### [Excerpted data]
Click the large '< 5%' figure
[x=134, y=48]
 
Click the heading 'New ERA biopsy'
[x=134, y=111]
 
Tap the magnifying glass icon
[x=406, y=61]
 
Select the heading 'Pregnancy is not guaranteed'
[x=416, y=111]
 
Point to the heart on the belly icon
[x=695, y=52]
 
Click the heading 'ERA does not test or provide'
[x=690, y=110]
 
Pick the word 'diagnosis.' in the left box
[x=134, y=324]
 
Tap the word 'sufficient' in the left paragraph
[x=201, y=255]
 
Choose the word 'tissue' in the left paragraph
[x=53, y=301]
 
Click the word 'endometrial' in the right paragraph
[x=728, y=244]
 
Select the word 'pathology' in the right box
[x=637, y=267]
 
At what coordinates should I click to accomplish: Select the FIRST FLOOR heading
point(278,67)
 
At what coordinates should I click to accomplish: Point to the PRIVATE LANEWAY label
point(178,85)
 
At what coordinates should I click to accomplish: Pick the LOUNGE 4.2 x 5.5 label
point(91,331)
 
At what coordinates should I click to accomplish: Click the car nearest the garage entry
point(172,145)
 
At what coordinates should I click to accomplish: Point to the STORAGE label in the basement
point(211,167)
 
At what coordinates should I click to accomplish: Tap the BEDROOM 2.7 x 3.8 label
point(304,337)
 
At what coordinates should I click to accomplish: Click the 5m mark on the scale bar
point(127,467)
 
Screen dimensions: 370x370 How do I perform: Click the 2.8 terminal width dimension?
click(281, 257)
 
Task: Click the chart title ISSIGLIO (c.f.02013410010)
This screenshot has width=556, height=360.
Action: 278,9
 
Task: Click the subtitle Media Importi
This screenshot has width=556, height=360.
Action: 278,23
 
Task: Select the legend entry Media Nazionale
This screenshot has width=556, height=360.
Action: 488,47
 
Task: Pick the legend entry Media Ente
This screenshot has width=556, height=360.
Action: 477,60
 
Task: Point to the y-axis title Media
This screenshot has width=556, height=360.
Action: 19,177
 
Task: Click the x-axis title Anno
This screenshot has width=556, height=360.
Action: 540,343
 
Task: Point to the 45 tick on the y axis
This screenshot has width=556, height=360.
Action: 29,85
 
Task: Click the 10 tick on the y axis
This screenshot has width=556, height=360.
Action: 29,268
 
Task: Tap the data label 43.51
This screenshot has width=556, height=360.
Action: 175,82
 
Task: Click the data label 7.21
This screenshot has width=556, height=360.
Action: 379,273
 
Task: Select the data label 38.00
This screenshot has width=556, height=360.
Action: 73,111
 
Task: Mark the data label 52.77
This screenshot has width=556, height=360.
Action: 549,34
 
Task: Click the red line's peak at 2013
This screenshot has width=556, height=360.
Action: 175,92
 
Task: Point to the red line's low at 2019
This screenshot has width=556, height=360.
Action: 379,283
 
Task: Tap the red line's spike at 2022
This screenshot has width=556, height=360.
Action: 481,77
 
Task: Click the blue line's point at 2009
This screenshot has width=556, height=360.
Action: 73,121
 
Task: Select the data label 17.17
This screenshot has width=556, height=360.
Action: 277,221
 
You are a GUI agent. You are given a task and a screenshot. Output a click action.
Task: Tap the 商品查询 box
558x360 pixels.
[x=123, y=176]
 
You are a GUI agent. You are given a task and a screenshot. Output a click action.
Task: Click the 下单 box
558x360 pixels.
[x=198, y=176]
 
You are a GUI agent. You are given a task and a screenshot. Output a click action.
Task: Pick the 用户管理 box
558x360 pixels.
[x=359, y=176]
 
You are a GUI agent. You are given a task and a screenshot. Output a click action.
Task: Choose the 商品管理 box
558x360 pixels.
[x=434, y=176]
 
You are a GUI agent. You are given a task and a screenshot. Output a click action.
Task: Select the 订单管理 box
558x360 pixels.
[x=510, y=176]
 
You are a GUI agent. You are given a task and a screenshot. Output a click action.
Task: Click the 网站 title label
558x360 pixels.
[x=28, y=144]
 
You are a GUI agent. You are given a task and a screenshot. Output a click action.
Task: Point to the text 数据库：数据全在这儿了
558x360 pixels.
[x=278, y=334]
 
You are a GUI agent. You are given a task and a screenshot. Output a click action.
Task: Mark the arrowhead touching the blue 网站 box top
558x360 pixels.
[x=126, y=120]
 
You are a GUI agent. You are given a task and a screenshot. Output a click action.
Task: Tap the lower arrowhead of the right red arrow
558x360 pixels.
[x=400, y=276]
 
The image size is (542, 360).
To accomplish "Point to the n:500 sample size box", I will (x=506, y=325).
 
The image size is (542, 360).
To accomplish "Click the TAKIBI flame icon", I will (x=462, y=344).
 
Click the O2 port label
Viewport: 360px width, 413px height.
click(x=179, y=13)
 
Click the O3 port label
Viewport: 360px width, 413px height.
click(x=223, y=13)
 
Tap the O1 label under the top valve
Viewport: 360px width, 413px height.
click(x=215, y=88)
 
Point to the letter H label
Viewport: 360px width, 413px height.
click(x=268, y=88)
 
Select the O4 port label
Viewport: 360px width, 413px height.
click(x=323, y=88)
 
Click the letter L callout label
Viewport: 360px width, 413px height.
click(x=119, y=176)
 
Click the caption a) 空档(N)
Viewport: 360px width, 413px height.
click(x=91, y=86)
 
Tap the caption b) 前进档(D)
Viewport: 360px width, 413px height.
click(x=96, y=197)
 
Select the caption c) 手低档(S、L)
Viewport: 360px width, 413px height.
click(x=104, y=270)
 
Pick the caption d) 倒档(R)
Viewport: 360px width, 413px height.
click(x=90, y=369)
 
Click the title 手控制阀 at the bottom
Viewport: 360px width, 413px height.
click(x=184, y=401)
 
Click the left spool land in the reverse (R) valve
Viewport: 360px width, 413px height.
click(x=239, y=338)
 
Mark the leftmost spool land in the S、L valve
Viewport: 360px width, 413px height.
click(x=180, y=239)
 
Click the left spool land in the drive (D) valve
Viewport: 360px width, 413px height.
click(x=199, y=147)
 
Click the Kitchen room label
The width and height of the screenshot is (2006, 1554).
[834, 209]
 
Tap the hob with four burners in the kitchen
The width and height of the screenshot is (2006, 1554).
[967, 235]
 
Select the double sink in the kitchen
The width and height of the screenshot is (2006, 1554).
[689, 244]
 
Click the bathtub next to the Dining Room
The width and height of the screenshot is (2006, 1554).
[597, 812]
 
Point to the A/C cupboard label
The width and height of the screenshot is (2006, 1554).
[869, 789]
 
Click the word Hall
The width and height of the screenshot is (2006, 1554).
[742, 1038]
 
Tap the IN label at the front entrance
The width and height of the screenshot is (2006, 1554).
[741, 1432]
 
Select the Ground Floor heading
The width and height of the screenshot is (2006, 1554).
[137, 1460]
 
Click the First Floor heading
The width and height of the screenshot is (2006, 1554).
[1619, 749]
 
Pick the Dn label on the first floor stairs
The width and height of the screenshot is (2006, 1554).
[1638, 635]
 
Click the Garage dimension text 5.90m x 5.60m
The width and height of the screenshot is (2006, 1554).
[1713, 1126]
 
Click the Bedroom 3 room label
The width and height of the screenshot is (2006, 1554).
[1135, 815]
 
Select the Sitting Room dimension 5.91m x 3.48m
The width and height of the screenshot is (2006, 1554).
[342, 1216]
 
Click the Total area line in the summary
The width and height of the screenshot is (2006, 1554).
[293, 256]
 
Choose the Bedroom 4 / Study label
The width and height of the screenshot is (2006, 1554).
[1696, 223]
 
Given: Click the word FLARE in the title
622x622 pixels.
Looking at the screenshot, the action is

### [Task statement]
Return every line of the listing above unchanged, from the first line to the last.

### [Exercise result]
Click the large '< 5%' figure
[x=134, y=48]
 
Click the heading 'New ERA biopsy'
[x=134, y=111]
 
Tap the magnifying glass icon
[x=406, y=61]
 
Select the heading 'Pregnancy is not guaranteed'
[x=416, y=111]
 
Point to the heart on the belly icon
[x=695, y=52]
 
Click the heading 'ERA does not test or provide'
[x=690, y=110]
 
Pick the word 'diagnosis.' in the left box
[x=134, y=324]
 
Tap the word 'sufficient' in the left paragraph
[x=201, y=255]
 
Choose the word 'tissue' in the left paragraph
[x=53, y=301]
 
Click the word 'endometrial' in the right paragraph
[x=728, y=244]
 
Select the word 'pathology' in the right box
[x=637, y=267]
 
At what coordinates should I click to accomplish: Select the FIRST FLOOR heading
point(278,67)
 
At what coordinates should I click to accomplish: Point to the PRIVATE LANEWAY label
point(178,85)
 
At what coordinates should I click to accomplish: Pick the LOUNGE 4.2 x 5.5 label
point(91,331)
 
At what coordinates should I click to accomplish: Click the car nearest the garage entry
point(172,145)
 
At what coordinates should I click to accomplish: Point to the STORAGE label in the basement
point(211,167)
 
At what coordinates should I click to accomplish: Tap the BEDROOM 2.7 x 3.8 label
point(304,337)
 
At what coordinates should I click to accomplish: Click the 5m mark on the scale bar
point(127,467)
 
Screen dimensions: 370x370 How do I perform: Click the 2.8 terminal width dimension?
click(281, 257)
 
Task: Click the chart title ISSIGLIO (c.f.02013410010)
This screenshot has width=556, height=360.
Action: 278,9
 
Task: Click the subtitle Media Importi
This screenshot has width=556, height=360.
Action: 278,23
 
Task: Select the legend entry Media Nazionale
This screenshot has width=556, height=360.
Action: 488,47
 
Task: Pick the legend entry Media Ente
This screenshot has width=556, height=360.
Action: 477,60
 
Task: Point to the y-axis title Media
This screenshot has width=556, height=360.
Action: 19,177
 
Task: Click the x-axis title Anno
This screenshot has width=556, height=360.
Action: 540,343
 
Task: Point to the 45 tick on the y axis
This screenshot has width=556, height=360.
Action: 29,85
 
Task: Click the 10 tick on the y axis
This screenshot has width=556, height=360.
Action: 29,268
 
Task: Tap the data label 43.51
This screenshot has width=556, height=360.
Action: 175,82
 
Task: Click the data label 7.21
This screenshot has width=556, height=360.
Action: 379,273
 
Task: Select the data label 38.00
This screenshot has width=556, height=360.
Action: 73,111
 
Task: Mark the data label 52.77
This screenshot has width=556, height=360.
Action: 549,34
 
Task: Click the red line's peak at 2013
This screenshot has width=556, height=360.
Action: 175,92
 
Task: Point to the red line's low at 2019
This screenshot has width=556, height=360.
Action: 379,283
 
Task: Tap the red line's spike at 2022
This screenshot has width=556, height=360.
Action: 481,77
 
Task: Click the blue line's point at 2009
This screenshot has width=556, height=360.
Action: 73,121
 
Task: Select the data label 17.17
This screenshot has width=556, height=360.
Action: 277,221
 
You are a GUI agent. You are given a task and a screenshot. Output a click action.
Task: Tap the 商品查询 box
558x360 pixels.
[x=123, y=176]
 
You are a GUI agent. You are given a task and a screenshot. Output a click action.
Task: Click the 下单 box
558x360 pixels.
[x=198, y=176]
 
You are a GUI agent. You are given a task and a screenshot. Output a click action.
Task: Pick the 用户管理 box
558x360 pixels.
[x=359, y=176]
 
You are a GUI agent. You are given a task and a screenshot. Output a click action.
Task: Choose the 商品管理 box
558x360 pixels.
[x=434, y=176]
 
You are a GUI agent. You are given a task and a screenshot. Output a click action.
Task: Select the 订单管理 box
558x360 pixels.
[x=510, y=176]
 
You are a GUI agent. You are given a task and a screenshot. Output a click action.
Task: Click the 网站 title label
558x360 pixels.
[x=28, y=144]
 
You are a GUI agent. You are given a task and a screenshot. Output a click action.
Task: Point to the text 数据库：数据全在这儿了
558x360 pixels.
[x=278, y=334]
 
You are a GUI agent. You are given a task and a screenshot. Output a click action.
Task: Mark the arrowhead touching the blue 网站 box top
558x360 pixels.
[x=126, y=120]
 
You are a GUI agent. You are given a task and a screenshot. Output a click action.
Task: Tap the lower arrowhead of the right red arrow
558x360 pixels.
[x=400, y=276]
 
The image size is (542, 360).
To accomplish "Point to the n:500 sample size box", I will (x=506, y=325).
 
The image size is (542, 360).
To accomplish "Click the TAKIBI flame icon", I will (x=462, y=344).
 
Click the O2 port label
Viewport: 360px width, 413px height.
click(x=179, y=13)
 
Click the O3 port label
Viewport: 360px width, 413px height.
click(x=223, y=13)
 
Tap the O1 label under the top valve
Viewport: 360px width, 413px height.
click(x=215, y=88)
 
Point to the letter H label
Viewport: 360px width, 413px height.
click(x=268, y=88)
 
Select the O4 port label
Viewport: 360px width, 413px height.
click(x=323, y=88)
 
Click the letter L callout label
Viewport: 360px width, 413px height.
click(x=119, y=176)
 
Click the caption a) 空档(N)
Viewport: 360px width, 413px height.
click(x=91, y=86)
 
Tap the caption b) 前进档(D)
Viewport: 360px width, 413px height.
click(x=96, y=197)
 
Select the caption c) 手低档(S、L)
Viewport: 360px width, 413px height.
click(x=104, y=270)
 
Pick the caption d) 倒档(R)
Viewport: 360px width, 413px height.
click(x=90, y=369)
 
Click the title 手控制阀 at the bottom
Viewport: 360px width, 413px height.
click(x=184, y=401)
 
Click the left spool land in the reverse (R) valve
Viewport: 360px width, 413px height.
click(x=239, y=338)
 
Mark the leftmost spool land in the S、L valve
Viewport: 360px width, 413px height.
click(x=180, y=239)
 
Click the left spool land in the drive (D) valve
Viewport: 360px width, 413px height.
click(x=199, y=147)
 
Click the Kitchen room label
The width and height of the screenshot is (2006, 1554).
[834, 209]
 
Tap the hob with four burners in the kitchen
The width and height of the screenshot is (2006, 1554).
[967, 235]
 
Select the double sink in the kitchen
The width and height of the screenshot is (2006, 1554).
[689, 244]
 
Click the bathtub next to the Dining Room
The width and height of the screenshot is (2006, 1554).
[597, 812]
 
Point to the A/C cupboard label
The width and height of the screenshot is (2006, 1554).
[869, 789]
 
Click the word Hall
The width and height of the screenshot is (2006, 1554).
[742, 1038]
 
Tap the IN label at the front entrance
The width and height of the screenshot is (2006, 1554).
[741, 1432]
 
Select the Ground Floor heading
The width and height of the screenshot is (2006, 1554).
[137, 1460]
 
Click the First Floor heading
The width and height of the screenshot is (2006, 1554).
[1619, 749]
 
Pick the Dn label on the first floor stairs
The width and height of the screenshot is (2006, 1554).
[1638, 635]
 
Click the Garage dimension text 5.90m x 5.60m
The width and height of the screenshot is (2006, 1554).
[1713, 1126]
 
Click the Bedroom 3 room label
The width and height of the screenshot is (2006, 1554).
[1135, 815]
 
Select the Sitting Room dimension 5.91m x 3.48m
The width and height of the screenshot is (2006, 1554).
[342, 1216]
 
Click the Total area line in the summary
The width and height of the screenshot is (2006, 1554).
[293, 256]
 
Choose the Bedroom 4 / Study label
The width and height of the screenshot is (2006, 1554).
[1696, 223]
 
Given: Click the word FLARE in the title
622x622 pixels.
Looking at the screenshot, the action is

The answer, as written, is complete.